Source records:
..........
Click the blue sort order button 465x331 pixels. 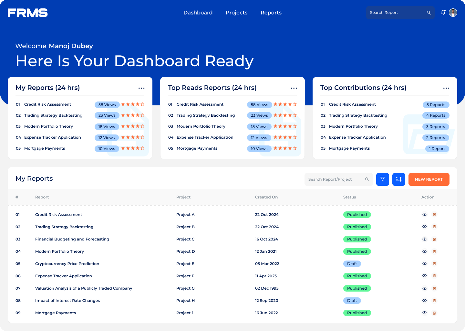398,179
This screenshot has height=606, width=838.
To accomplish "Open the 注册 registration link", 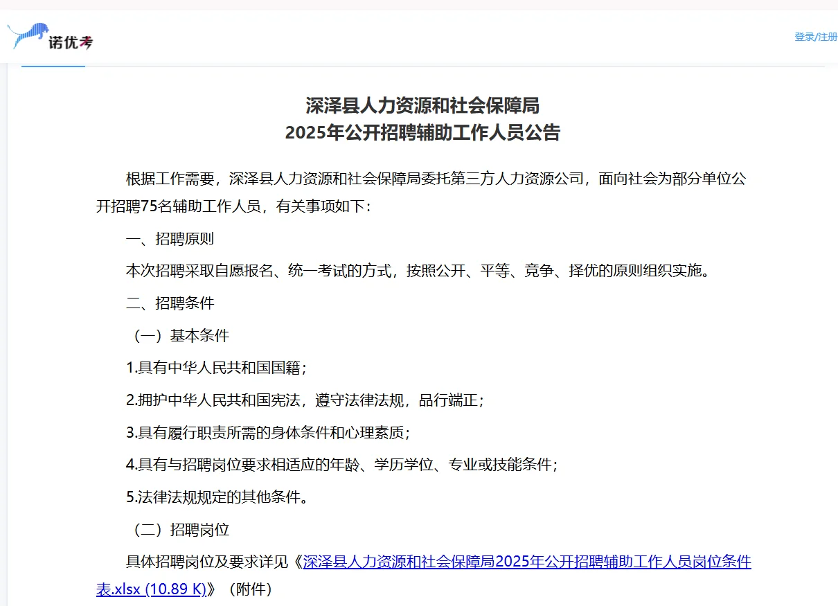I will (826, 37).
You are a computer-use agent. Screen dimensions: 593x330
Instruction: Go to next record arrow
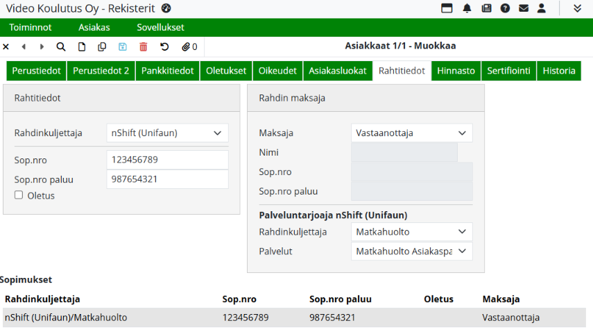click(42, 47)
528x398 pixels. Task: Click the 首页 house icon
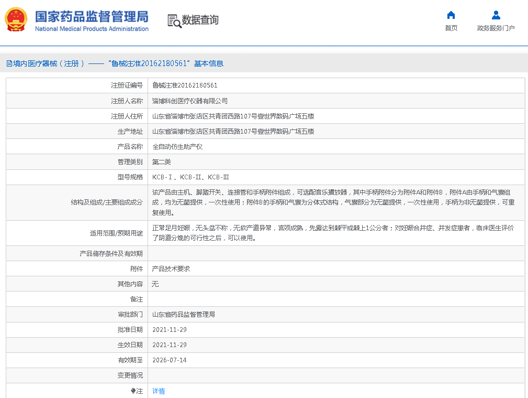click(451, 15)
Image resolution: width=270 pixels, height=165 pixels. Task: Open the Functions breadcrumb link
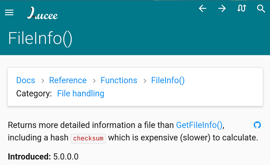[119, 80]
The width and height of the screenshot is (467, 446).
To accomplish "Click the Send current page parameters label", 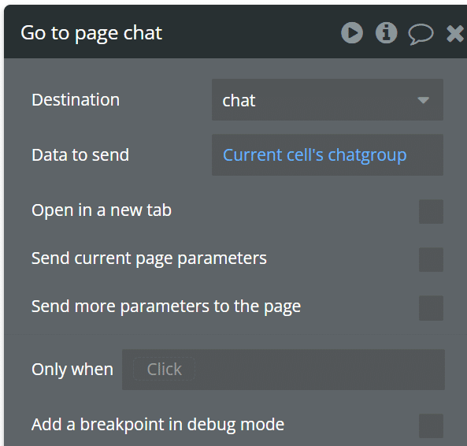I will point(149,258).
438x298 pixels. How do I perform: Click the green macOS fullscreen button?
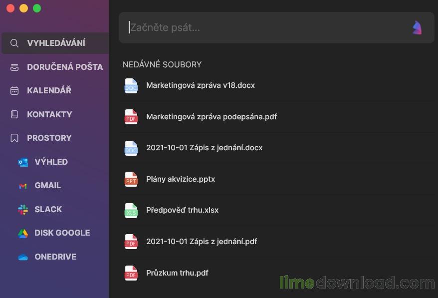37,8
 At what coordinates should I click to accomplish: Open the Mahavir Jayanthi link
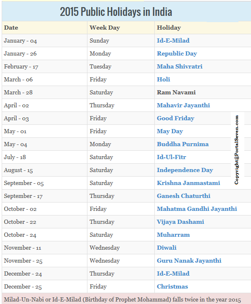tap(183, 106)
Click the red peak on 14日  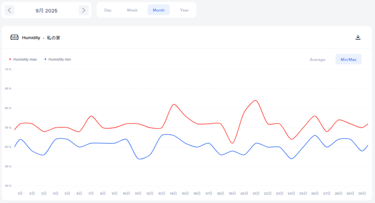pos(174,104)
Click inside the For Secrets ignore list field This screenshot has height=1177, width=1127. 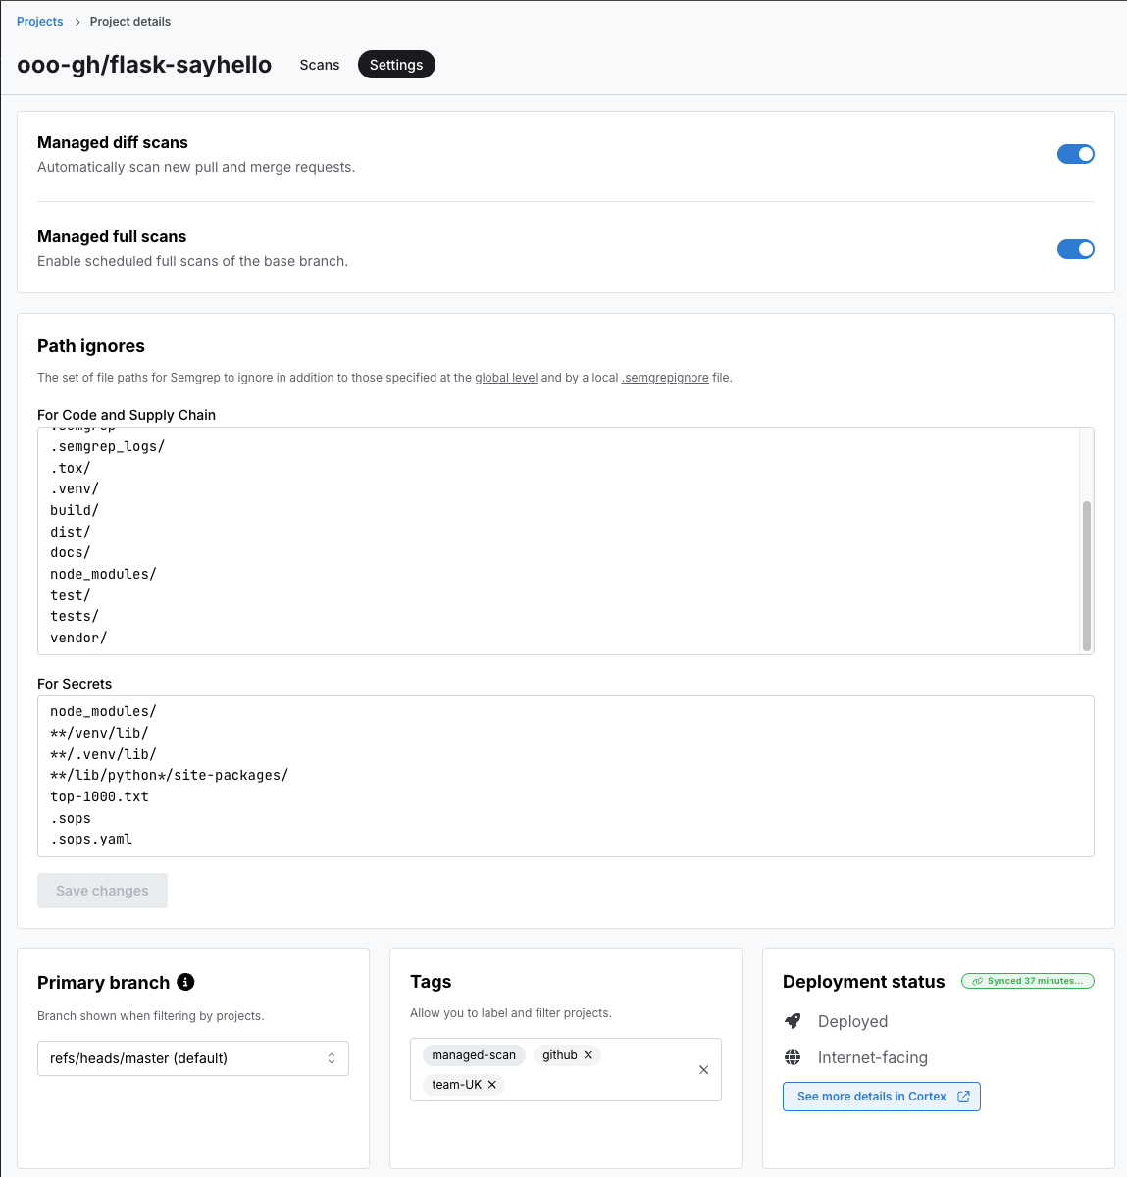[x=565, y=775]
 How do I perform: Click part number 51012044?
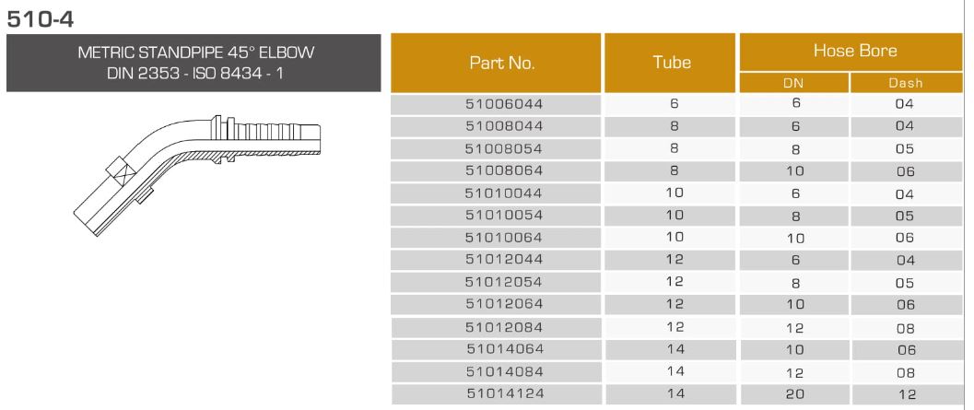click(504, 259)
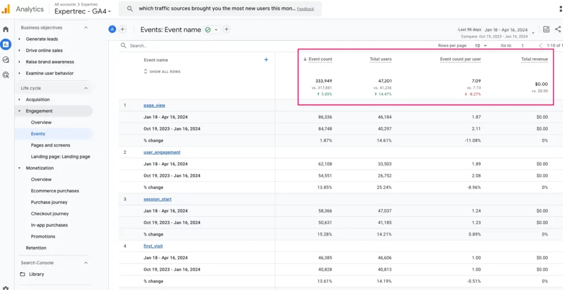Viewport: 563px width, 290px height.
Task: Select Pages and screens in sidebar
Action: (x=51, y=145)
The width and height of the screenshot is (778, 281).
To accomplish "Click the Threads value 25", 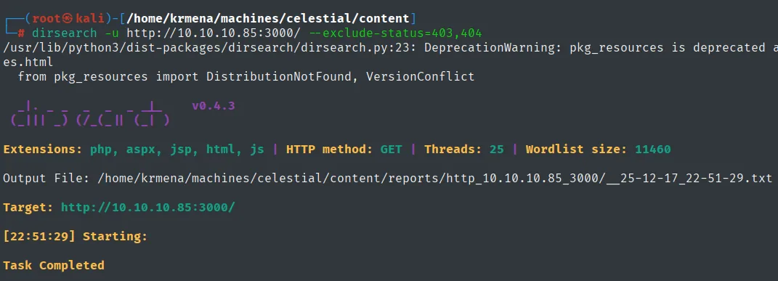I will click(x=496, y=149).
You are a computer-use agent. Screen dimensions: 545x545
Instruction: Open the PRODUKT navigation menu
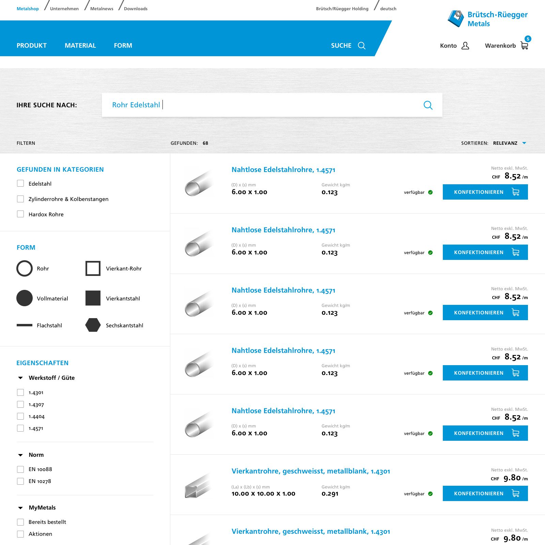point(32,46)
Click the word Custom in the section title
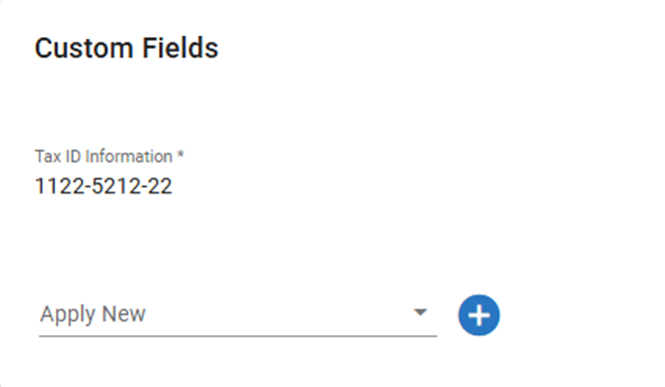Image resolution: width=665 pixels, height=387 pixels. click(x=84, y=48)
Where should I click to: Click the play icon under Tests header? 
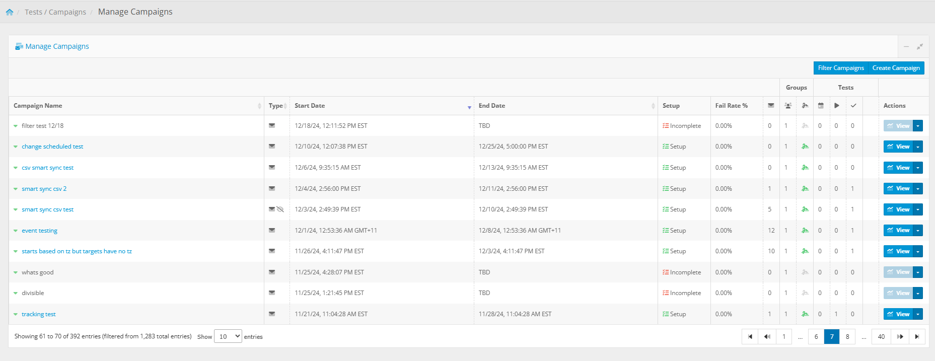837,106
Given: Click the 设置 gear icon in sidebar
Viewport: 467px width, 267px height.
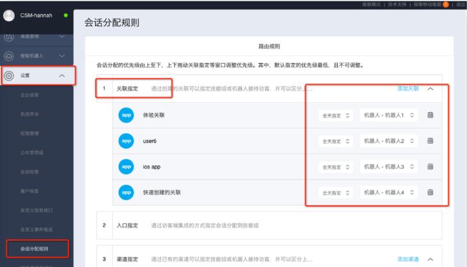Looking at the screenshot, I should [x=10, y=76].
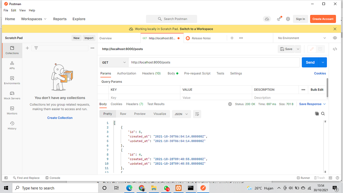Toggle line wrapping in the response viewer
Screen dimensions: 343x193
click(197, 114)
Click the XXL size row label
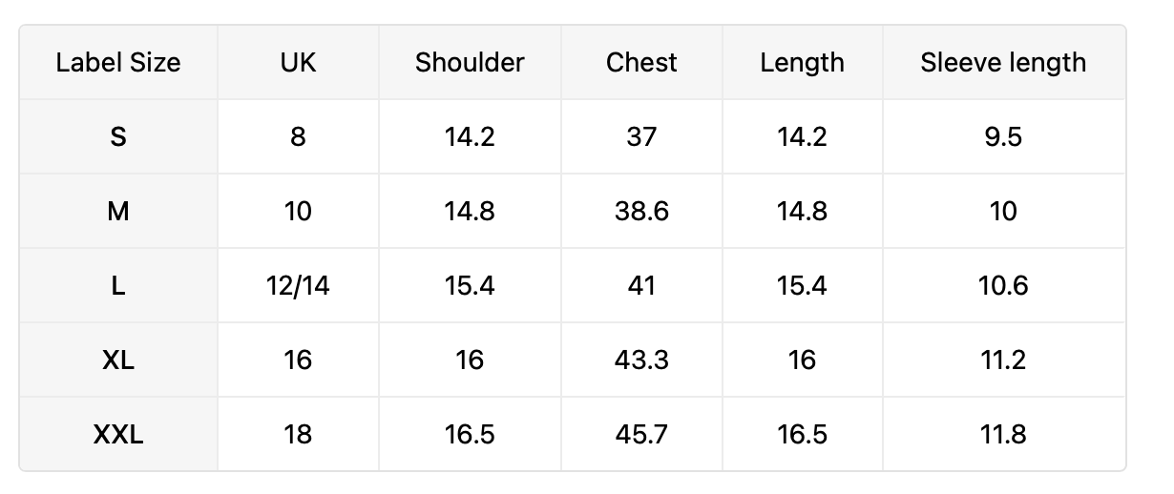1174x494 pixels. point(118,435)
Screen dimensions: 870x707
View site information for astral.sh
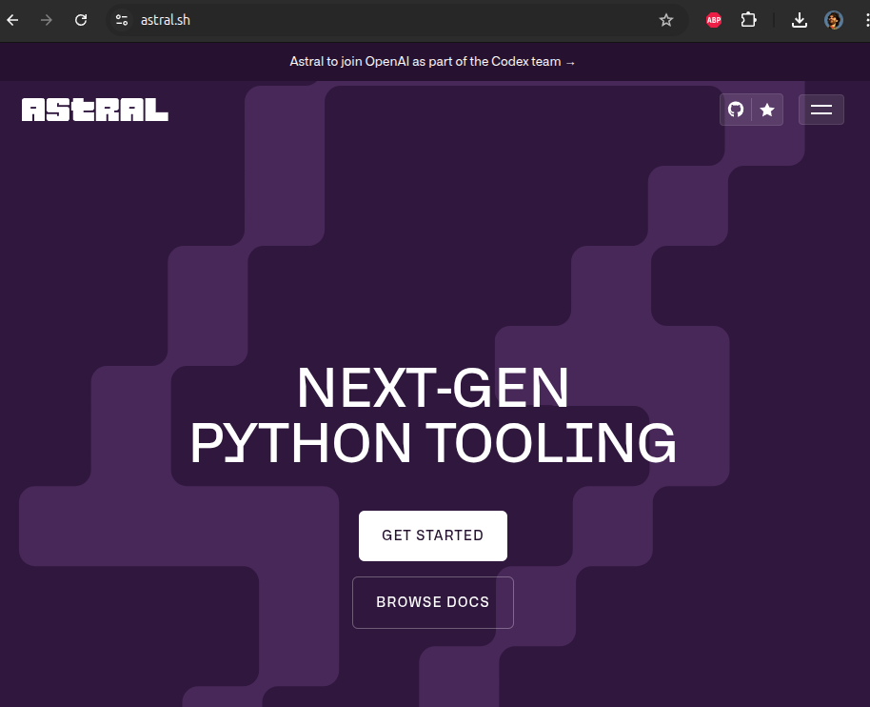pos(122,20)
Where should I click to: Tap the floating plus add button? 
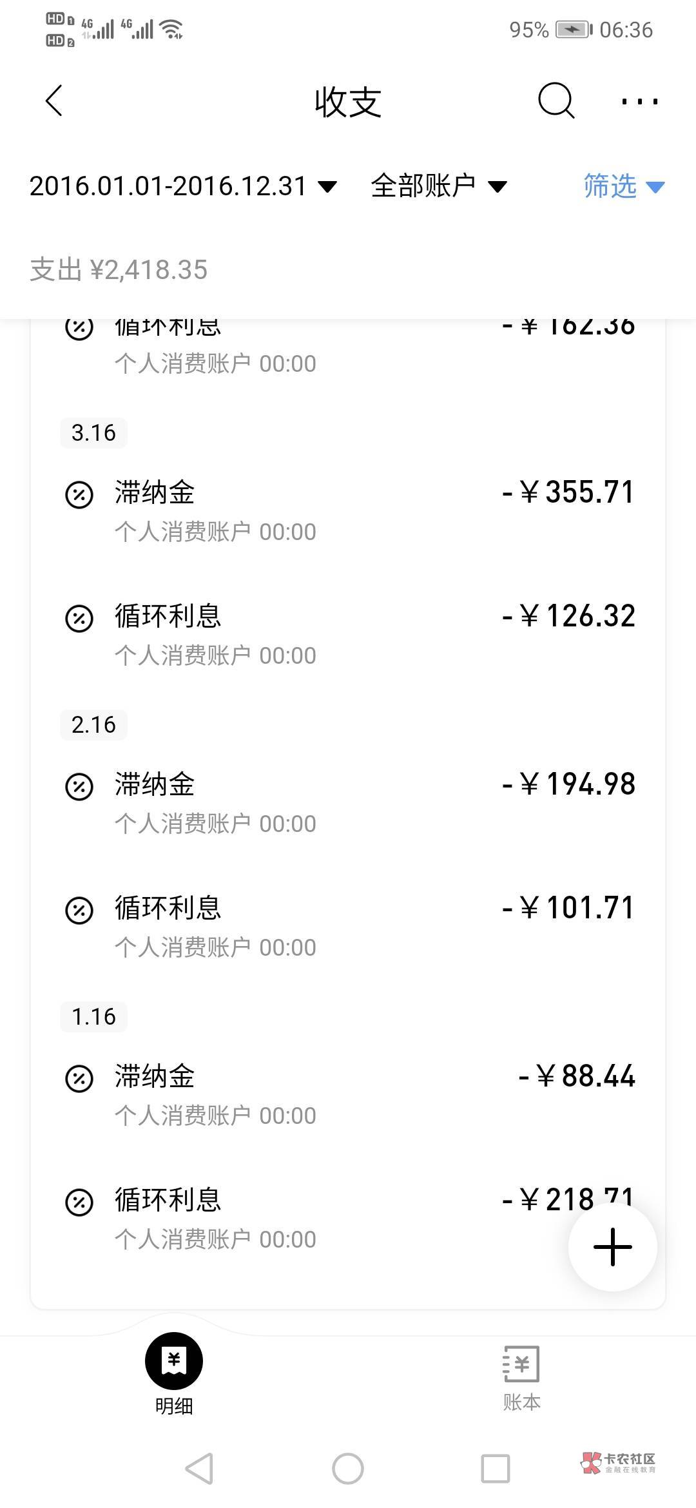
..........
● **Task directions**: Give an exact copy of the line containing "Where should I click to: Click" and every line after it through the end of the entries. Pictures are to be dropped.

● **Answer to this problem**:
Where should I click to: Click the play icon under Tests header? 
837,106
Given: Click the 设置 gear icon in sidebar
Viewport: 467px width, 267px height.
Looking at the screenshot, I should [x=10, y=76].
Toggle line wrapping in the response viewer
Screen dimensions: 343x193
click(197, 114)
Click the XXL size row label
1174x494 pixels. point(118,435)
Screen dimensions: 870x707
View site information for astral.sh
pos(122,20)
Where should I click to: Tap the floating plus add button? 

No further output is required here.